KPI telemetry. Every wave emits telemetry: wave size, pick-travel total, average pick rate, pack-station utilization, on-time completion. Telemetry feeds Atlas, Shipsy’s control tower, so anomalies (a wave running 30% slower than forecast) raise operational flags in real time. See real-time incident management.

Early results

Warehouses moving from fixed-interval wave release to constrained wave optimization typically see: picks-per-labor-hour up 20-35%, on-time outbound departure rate up 10-20 percentage points, pack-station utilization up from 60-70% to 85-90%, and overtime hours cut 30-50% on peak days. A major Middle East 3PL and contract logistics provider uses this pattern across multi-tenant warehouse operations where tenant-level order cutoffs vary by service contract.

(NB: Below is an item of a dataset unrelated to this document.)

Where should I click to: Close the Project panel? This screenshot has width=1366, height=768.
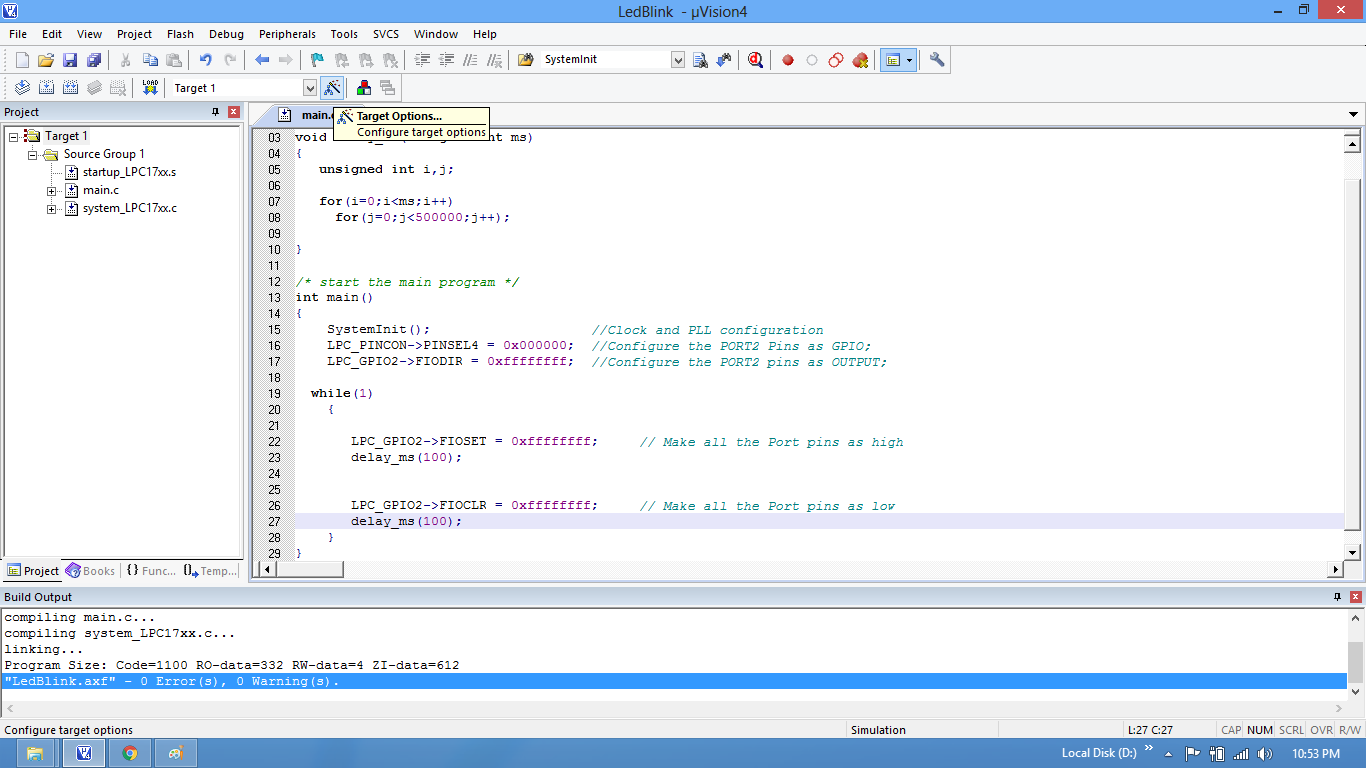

For e-commerce operators with same-day cutoffs, the cutoff-driven wave logic directly prevents missed-cutoff incidents — the single biggest cause of customer-facing SLA breaches in D2C fulfillment.

What’s next

Next release introduces predictive wave modeling — the engine simulates the next 4 hours of waves continuously and surfaces “if you reallocate labor to zone 3 now, you’ll save 40 pick-minutes in the 4pm wave” recommendations to the floor supervisor.